AIM OF THE TASK:
Rewrite the data below, swapping "phone field" for "phone input" and keeping everything else the same. Omit the pictures from your answer.
* * *
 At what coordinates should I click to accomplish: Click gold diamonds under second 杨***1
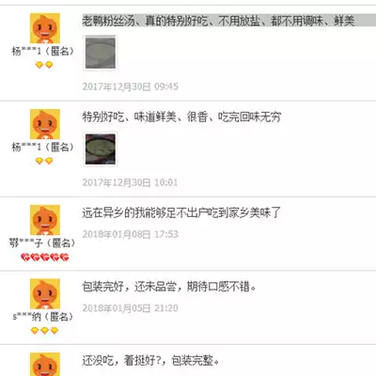pos(44,161)
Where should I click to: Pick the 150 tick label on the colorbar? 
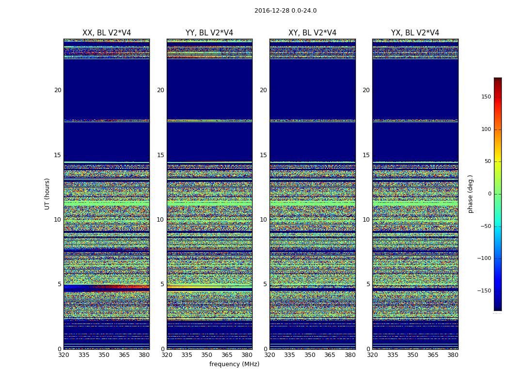pyautogui.click(x=486, y=97)
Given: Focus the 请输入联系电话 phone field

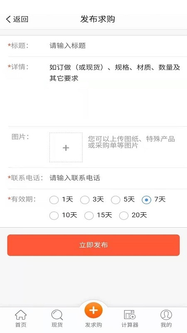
* * *
TASK ANSWER:
 At what coordinates should I click to accomplish: Click gold diamonds under second 杨***1
pos(44,161)
Where should I click to: Pick the 150 tick label on the colorbar? 
pyautogui.click(x=486, y=97)
Given: Focus the 请输入联系电话 phone input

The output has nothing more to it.